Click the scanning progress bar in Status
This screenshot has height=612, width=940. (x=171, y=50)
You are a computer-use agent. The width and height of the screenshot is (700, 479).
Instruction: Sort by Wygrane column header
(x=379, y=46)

- [INSTRUCTIONS TO FOLLOW]: The records above should be printed in full, exactly as they appear.

- [RESPONSE]:
Click the scanning progress bar in Status
This screenshot has height=612, width=940. (x=171, y=50)
You are a computer-use agent. The width and height of the screenshot is (700, 479).
Instruction: Sort by Wygrane column header
(x=379, y=46)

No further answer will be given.